Here’s what it looks like when you add entries for Visio and Power BI:
So, once you have some entries, what happens next? Azure AD Connect will sync these entries up to Office 365. And we have a PowerShell script to do the magic once that sync happens.
I’m not going to give you the whole script here, but I will give you the key components to plug into your own script. I’ll use Visio as the example.
In the Exchange Online shell, you have access to Get-User. We use that to find all the people who need licenses for Visio.
$VisioClientUsers = Get-User -Filter {(OtherHomePhone -like '*VISIOCLIENT*') -and (SKUAssigned -eq $true)} -ResultSize 'Unlimited' | Select UserPrincipalName
echo "VisioClientUsers"
$VisioClientUsers
echo "-------"
So, now let’s see how we check for and add the licenses.

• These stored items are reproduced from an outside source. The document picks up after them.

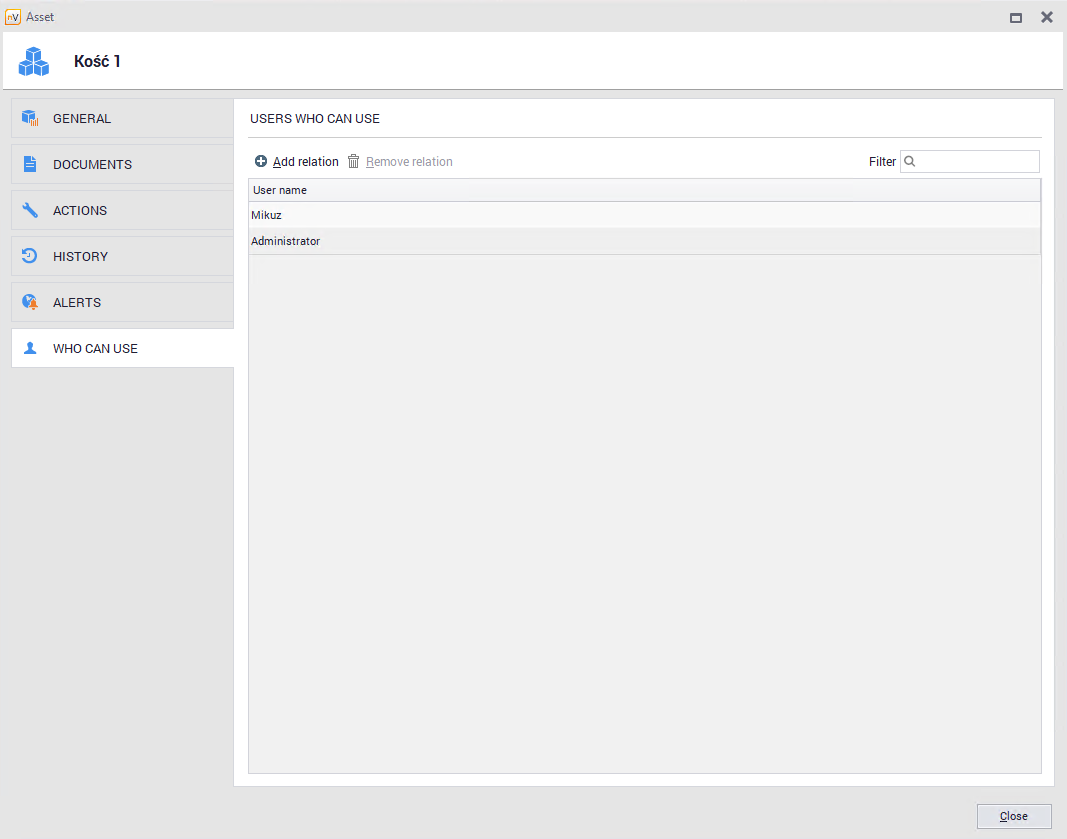Close the Asset window with the X
Image resolution: width=1067 pixels, height=839 pixels.
(1046, 17)
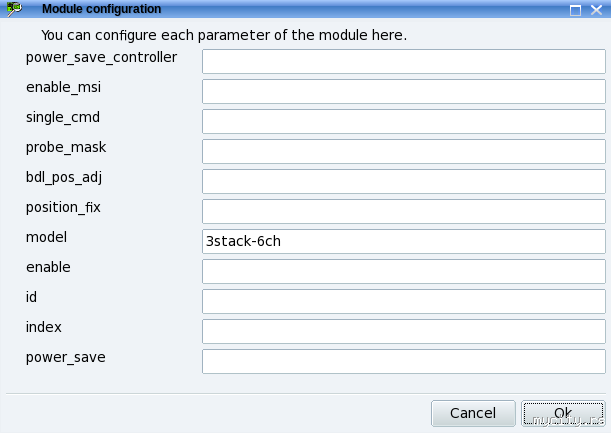Click the 'power_save_controller' label text
Screen dimensions: 611x433
click(101, 57)
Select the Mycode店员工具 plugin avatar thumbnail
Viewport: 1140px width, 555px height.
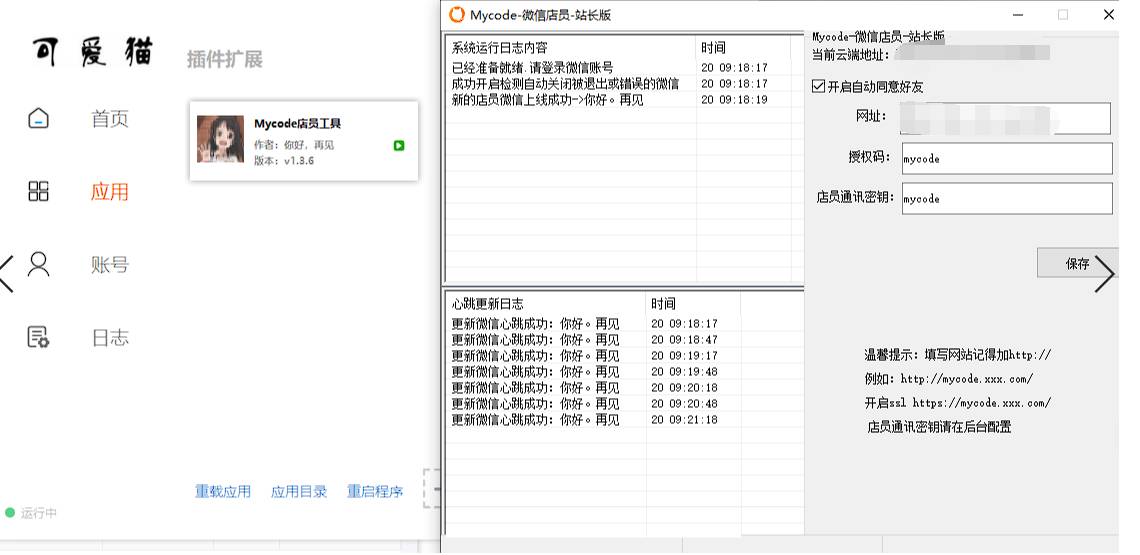[x=220, y=139]
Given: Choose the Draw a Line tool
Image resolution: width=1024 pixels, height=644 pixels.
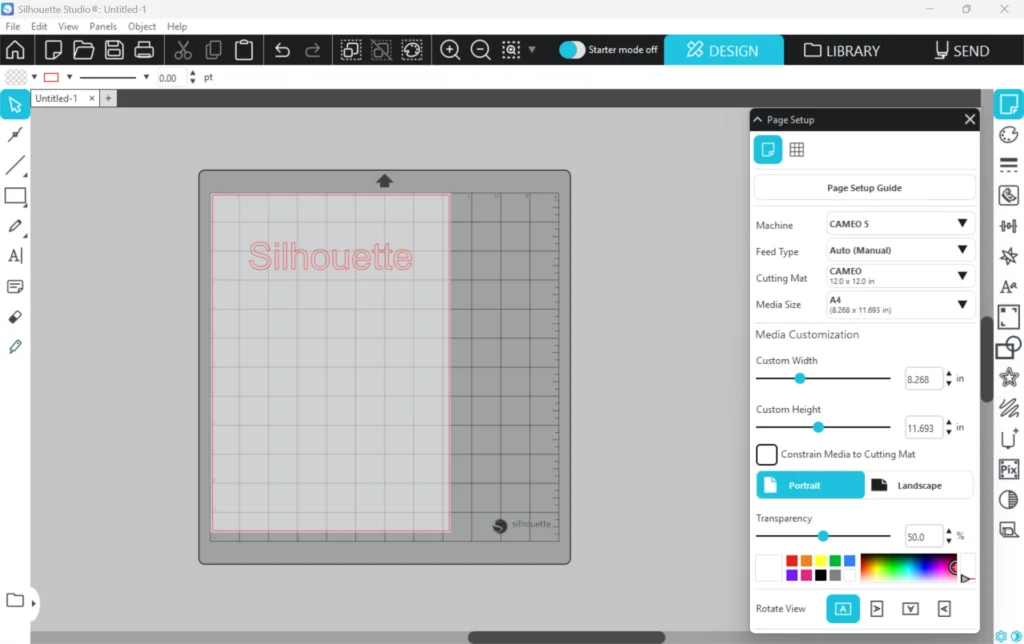Looking at the screenshot, I should (x=15, y=166).
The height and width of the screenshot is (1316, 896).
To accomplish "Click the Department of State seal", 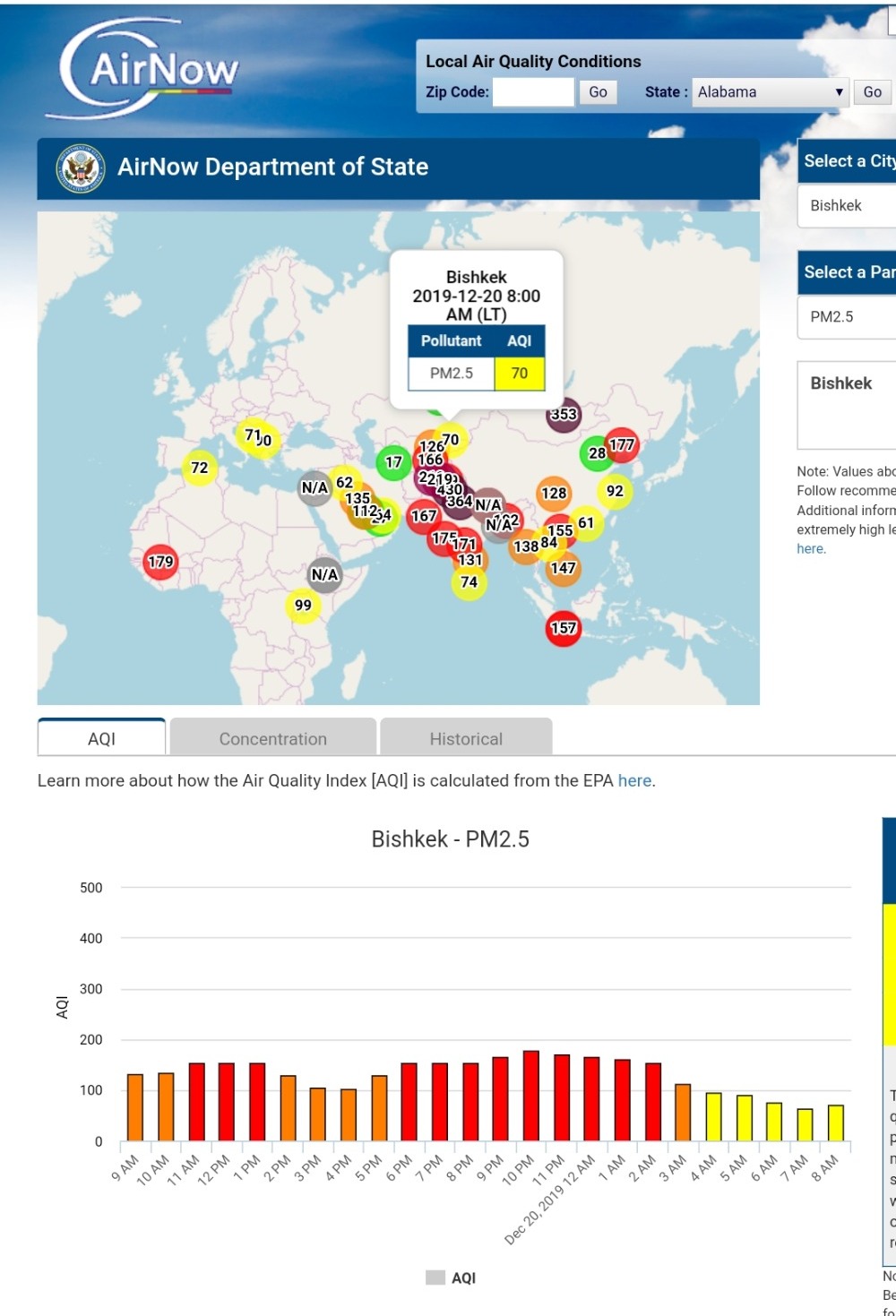I will (x=82, y=168).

I’m using the setting where the tenant name is “Contoso”.
#Add Visio Licenses
echo "Processing VisioClientUsers"
Foreach ($VisioClientUser in $VisioClientUsers) {
$userlicenses = (Get-MsolUser -UserPrincipalName $VisioClientUser.UserPrincipalName).Licenses
$AccountSkuIds = @()
Foreach ($userlicense in $userlicenses) {$AccountSkuIds += $userlicense.AccountSkuId}
#$AccountSkuIds
If ($AccountSkuIds -notcontains 'contoso:VISIOCLIENT_GOV') {
Echo ($VisioClientUser.UserPrincipalName+" Needs Visio License")
Set-MsolUserLicense -UserPrincipalName `
$VisioClientUser.UserPrincipalName `
-AddLicenses 'contoso:VISIOCLIENT_GOV' -Verbose
}
}
echo "-------"
That’s all there is to it. Just have this run periodically.
If you wanted a way to remove the licenses when no longer needed, you would run though all the users who have that license assigned, and remove that license if they don’t have “VisioClient” in the OtherHomePhone field. But that will be a future post if people are interested in doing this.